= TO BE DONE =
Copy every one of the lines below that contains the string "perform". Case counts, so treat a match as exact in uppercase and lowercase.

═══

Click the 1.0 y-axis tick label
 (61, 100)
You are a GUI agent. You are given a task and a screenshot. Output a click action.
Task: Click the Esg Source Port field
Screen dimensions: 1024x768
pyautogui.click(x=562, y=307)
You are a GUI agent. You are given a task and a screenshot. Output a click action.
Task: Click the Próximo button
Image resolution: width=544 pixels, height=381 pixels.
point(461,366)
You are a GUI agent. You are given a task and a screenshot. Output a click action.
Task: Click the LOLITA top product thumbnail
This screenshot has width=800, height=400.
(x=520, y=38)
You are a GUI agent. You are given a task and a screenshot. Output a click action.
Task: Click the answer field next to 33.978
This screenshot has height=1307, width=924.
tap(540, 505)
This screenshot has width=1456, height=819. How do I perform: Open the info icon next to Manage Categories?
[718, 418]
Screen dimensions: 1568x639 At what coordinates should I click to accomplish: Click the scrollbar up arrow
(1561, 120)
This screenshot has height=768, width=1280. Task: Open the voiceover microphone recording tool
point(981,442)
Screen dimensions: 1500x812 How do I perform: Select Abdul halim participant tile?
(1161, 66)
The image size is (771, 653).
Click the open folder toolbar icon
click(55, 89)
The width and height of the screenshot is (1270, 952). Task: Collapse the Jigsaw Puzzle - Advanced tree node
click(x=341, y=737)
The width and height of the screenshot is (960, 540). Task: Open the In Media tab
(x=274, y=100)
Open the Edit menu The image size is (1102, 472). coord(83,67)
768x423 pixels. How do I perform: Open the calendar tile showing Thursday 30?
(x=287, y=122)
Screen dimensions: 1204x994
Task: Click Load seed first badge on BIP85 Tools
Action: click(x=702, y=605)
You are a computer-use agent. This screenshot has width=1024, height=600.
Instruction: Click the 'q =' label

═══

= TASK OUTPUT =
This screenshot has width=1456, height=819. How do I perform: Open the info icon next to Manage Categories?
Screen dimensions: 1500x812 How do I perform: Select Abdul halim participant tile?
768x423 pixels. How do I perform: Open the calendar tile showing Thursday 30?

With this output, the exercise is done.